I will do all of these things without grumping or sulking. I will try to finish the day in the same cheery spirits as I start. Ha! I have a spring bulb catalogue to order from, as a reward for good behaviour. I will be really nice to Rusty the dog - cycling and walking.

Tree Frog Tadpoles

I will check my tadpoles for leg growth - the bathtub is full of what I hope will be tree frogs. My friend who knows about frogs calls them 'whistlers' - this is their West Coast pet name

.

Hmm... Lots of words up there, now to be followed by action. Let the gardening commence!

Rest Number One...

I've had a cup of coffee, a soft-boiled egg, and ordered daffodils, tulips, and purple pennisetum grasses online. Hee hee. So far, so good in the garden - five barrowloads of gum tree rubbish burnt. Aargh! Gardening with gum trees... While I remember, apologies to the black hen for rudely swiping three eggs from underneath her feathery bottom. And to Rusty for me being so boring, in the dog-sense of the word.

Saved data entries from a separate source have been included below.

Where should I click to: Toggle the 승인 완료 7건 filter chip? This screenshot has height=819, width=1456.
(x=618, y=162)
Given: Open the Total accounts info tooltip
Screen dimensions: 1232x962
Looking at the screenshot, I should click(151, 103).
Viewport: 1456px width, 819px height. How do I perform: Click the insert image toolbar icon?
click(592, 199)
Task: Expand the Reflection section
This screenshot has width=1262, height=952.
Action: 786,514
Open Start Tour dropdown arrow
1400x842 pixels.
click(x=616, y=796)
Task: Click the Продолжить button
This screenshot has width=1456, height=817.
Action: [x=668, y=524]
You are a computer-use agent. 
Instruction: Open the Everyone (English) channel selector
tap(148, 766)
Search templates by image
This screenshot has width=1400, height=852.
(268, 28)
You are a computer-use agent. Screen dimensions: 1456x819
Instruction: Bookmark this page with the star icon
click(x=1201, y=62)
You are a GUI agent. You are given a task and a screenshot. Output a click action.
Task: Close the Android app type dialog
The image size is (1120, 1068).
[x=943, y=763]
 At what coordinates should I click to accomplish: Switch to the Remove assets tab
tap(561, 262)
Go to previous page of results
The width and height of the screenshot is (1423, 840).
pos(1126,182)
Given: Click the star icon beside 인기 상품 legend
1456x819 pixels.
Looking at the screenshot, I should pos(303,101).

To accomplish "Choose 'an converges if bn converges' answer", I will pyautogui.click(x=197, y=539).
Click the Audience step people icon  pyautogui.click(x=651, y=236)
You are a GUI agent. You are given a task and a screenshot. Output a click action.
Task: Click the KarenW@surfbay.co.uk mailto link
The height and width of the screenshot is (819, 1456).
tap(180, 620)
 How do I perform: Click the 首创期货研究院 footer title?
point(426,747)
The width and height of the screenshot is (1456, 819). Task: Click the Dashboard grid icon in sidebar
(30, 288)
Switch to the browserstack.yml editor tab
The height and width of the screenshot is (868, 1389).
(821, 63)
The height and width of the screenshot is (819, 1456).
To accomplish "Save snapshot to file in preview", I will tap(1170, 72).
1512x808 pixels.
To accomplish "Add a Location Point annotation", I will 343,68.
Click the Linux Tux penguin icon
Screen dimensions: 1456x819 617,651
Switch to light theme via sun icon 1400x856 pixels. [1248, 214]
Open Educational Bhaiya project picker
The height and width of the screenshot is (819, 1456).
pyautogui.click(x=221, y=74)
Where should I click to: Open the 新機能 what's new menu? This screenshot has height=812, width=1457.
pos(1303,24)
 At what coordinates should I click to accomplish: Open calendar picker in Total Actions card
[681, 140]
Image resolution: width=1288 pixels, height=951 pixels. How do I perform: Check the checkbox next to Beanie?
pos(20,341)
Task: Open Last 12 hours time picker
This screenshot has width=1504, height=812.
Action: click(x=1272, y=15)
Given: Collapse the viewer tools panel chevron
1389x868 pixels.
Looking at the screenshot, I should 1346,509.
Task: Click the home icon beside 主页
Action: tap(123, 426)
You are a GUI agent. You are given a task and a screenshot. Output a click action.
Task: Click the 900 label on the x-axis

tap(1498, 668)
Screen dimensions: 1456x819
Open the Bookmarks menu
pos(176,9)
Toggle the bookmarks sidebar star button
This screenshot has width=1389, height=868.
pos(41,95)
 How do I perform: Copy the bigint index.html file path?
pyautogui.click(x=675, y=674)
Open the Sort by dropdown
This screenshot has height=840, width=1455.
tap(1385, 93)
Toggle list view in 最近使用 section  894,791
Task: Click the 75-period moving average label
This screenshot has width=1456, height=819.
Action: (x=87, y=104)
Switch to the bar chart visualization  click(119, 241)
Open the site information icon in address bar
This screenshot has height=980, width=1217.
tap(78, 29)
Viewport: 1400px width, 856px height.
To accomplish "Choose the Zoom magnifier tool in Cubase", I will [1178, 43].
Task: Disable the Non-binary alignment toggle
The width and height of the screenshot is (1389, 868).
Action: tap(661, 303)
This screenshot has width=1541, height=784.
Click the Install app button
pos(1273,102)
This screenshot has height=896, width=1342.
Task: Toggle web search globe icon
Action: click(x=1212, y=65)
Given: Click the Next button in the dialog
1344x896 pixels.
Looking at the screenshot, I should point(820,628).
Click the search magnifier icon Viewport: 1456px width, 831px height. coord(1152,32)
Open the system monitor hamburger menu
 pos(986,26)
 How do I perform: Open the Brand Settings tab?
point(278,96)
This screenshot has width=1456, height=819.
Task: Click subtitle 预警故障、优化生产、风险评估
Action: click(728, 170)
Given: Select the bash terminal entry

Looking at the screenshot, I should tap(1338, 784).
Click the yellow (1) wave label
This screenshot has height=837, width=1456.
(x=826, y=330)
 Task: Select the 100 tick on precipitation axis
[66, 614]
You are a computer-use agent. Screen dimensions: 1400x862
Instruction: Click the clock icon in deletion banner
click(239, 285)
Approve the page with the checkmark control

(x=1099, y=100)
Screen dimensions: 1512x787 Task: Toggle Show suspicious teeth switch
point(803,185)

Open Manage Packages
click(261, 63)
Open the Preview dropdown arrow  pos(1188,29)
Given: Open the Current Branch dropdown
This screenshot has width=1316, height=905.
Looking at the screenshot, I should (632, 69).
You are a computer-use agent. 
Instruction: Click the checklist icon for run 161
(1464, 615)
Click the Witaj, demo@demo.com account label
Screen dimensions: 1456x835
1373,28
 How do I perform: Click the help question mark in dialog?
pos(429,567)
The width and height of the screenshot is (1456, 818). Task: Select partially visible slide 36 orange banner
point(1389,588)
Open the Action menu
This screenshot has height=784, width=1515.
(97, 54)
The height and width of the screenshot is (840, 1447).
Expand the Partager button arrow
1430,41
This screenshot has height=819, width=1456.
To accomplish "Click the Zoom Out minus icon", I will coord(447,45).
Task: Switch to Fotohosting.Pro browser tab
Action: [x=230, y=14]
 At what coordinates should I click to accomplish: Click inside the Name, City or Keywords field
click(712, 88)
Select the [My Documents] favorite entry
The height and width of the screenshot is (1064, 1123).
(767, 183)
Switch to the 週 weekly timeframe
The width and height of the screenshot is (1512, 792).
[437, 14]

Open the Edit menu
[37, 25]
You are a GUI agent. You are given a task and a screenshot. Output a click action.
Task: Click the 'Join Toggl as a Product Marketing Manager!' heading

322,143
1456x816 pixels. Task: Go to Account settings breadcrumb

 One broody black hen is missing...
Orchard Hens and Rooster

Now I'm off with the potting mix to rescue the roses. They're all no-names, nine dollar roses which I bought at the end of the selling season. One gets what one pays for, after all...

Thursday 28th February

There are two February days to go - my goodness I have much work to do! Sometimes I wonder about my modular approach - a little bit of this, then that, with nothing actually getting properly finished. I could have, for example, two marathon burning days and clear the fence-lines completely, before March. I would end up in a shocking mood, though.

Private Garden Visiting

Yesterday I went to visit a private garden at Orari, in the South Canterbury foothills. It was a treat, a garden in a gully with a real footbridge passing high over the stream. There were beautiful shaped garden beds with rock walls, immaculately mown lawns and clipped box hedges, and a large stand of native bush behind the house. And not a gum tree in sight to drop leaves and bark on the ground below.

Dreaming Again :
The Head Gardener is dreaming again. But it's better to be inspired by other gardens than bored by them.

Hmm... I would love to have a gully, and a piece of native forest, and a decent vegetable garden where native bellbirds could eat the strawberries... And a gardener to help five days a week in spring, down to two days a week in winter...

Back to reality, a poky little vegetable garden over-run with self-sown Nicotiana Sylvestris plants, and gum tree leaves everywhere, spoiling the house lawns and the driveway. But wait - when it rains in the hills my water race doesn't flood and erode and endanger my house. C'mon, Moosey - be thankful, be thankful, for small scale mercies. Enjoy your modest pond, and the little waterwheel which fills your little stream.

 Aargh!
Nicotianas in the Vegetable Garden

Today, after swimming, I will continue my End-Of-Month Clean-Up. If I am very very good for the next two days I'm allowed to visit the local nursery first thing Saturday morning (with the trailer} to peep at their March sale. Yippee!

Later, Early Afternoon...

Blast! After two hours, it's just too hot to stay outside. I've half cleared the driveway of gum leaves and chopped down an old woody Banksia. I've watered my patio pots, poor things, and am going to relax inside for an hour. This was definitely not part of my plan...

Even Later...

OK. I've cleared more of the driveway and I've burnt the heap of gum tree leaves and I am horribly hot, cross, and mildly bothered. I hate burning! The hoses are on, too - all that rain two weeks ago and now the garden is drying out again. Humph.

Take no notice of my grumbling. If the truth be known, I have to go out to a women's group dinner tonight. Aargh! What to wear? I'd much rather stay at home and talk to Non-Gardening Partner and the cats. Another humph. I will wear my house jeans and a white apres-gardening shirt in a silent (but clean) protest.